PASSAGE PROVIDED:
┄┄┄┄┄┄┄┄┄┄┄┄┄┄┄┄┄┄┄┄
Are you thinking about boosting your investment portfolio? Investing in the Kenyan rental market can provide a steady income flow compared to other volatile investment options like shares.
Like all investments, there are risks that could negatively affect your returns as an investor. It is therefore important to conduct detailed research beforehand.
In the guide below, we look at the important factors to consider before investing in a rental property.
Evaluate Your Reason for Investing
The first step is to understand what your goals are. Are you planning on buying property for short term rentals, long-term, vacation rentals or student housing?
The purpose of investment will affect other related factors like financing and location. A vacation rental would be more expensive because of the finishing and amenities. For instance, an infinity pool in a vacation rental in Watamu would make the place stand out. Vacation spots are usually outside the city which is peaceful and away from the chaos. Student housing is more simplistic hence less expensive but will need to be close to a campus/ institution for accessibility.
Find property with features that would be appealing to your target tenants. A perfect combination of valuable investment is finding property that matches your investment strategy while fulfilling the needs of your potential tenants.
┄┄┄┄┄┄┄┄┄┄┄┄┄┄┄┄┄┄┄┄
MATERIAL PROVIDED:
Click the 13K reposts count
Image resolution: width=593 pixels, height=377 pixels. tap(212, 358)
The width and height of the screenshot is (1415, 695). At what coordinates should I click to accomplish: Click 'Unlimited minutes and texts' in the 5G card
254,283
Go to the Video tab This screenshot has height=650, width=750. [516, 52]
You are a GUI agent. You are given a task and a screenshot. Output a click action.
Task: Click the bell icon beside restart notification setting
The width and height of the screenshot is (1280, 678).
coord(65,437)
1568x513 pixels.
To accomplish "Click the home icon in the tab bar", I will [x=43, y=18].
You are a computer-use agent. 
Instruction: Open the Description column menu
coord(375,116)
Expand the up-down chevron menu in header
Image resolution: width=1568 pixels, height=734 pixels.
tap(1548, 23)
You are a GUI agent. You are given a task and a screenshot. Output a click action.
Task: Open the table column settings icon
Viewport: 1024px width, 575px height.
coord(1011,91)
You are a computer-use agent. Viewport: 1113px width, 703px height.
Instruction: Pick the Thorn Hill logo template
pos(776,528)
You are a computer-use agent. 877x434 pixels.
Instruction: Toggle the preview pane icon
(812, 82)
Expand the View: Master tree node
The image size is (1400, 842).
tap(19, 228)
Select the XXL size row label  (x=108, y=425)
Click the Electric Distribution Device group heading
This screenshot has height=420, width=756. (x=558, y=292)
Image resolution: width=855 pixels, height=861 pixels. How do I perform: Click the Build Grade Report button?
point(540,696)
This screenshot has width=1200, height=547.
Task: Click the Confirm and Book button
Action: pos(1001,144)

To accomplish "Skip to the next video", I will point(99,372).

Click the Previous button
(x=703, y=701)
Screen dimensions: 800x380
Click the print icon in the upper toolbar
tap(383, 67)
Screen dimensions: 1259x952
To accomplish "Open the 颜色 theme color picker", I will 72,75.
┄┄┄┄┄┄┄┄┄┄┄┄┄┄┄┄┄┄┄┄
ACTIONS TO TAKE:
(A) Reproduce the part of the rental investment guide between "Evaluate Your Reason" and "or student housing?", inclusive, word for word.
(B) In the rental investment guide, which kinds of rental property does the first step ask whether you plan to buy?

ANSWER SET:
(A)
Evaluate Your Reason for Investing
The first step is to understand what your goals are. Are you planning on buying property for short term rentals, long-term, vacation rentals or student housing?

(B)
- Short term rentals
- Long-term
- Vacation rentals
- Student housing